EXERCISE PROMPT: Could you rewrite the data from the line with "Identify the click" to the line with "Μάθε περισσότερα (414, 711)", putting "item" in place of "target" and leaving everything else as it is?
____
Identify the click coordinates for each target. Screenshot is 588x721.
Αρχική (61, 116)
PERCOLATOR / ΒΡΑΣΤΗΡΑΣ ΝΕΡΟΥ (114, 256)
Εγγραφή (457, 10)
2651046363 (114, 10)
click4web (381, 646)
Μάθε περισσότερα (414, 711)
____
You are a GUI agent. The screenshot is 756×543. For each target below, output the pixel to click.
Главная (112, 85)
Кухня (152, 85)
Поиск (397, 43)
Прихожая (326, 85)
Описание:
____
FINISHED EXERCISE:
Identify the click coordinates for each item. Screenshot is 588x721.
Αρχική (61, 116)
PERCOLATOR / ΒΡΑΣΤΗΡΑΣ ΝΕΡΟΥ (114, 256)
Εγγραφή (457, 10)
2651046363 (114, 10)
click4web (381, 646)
Μάθε περισσότερα (414, 711)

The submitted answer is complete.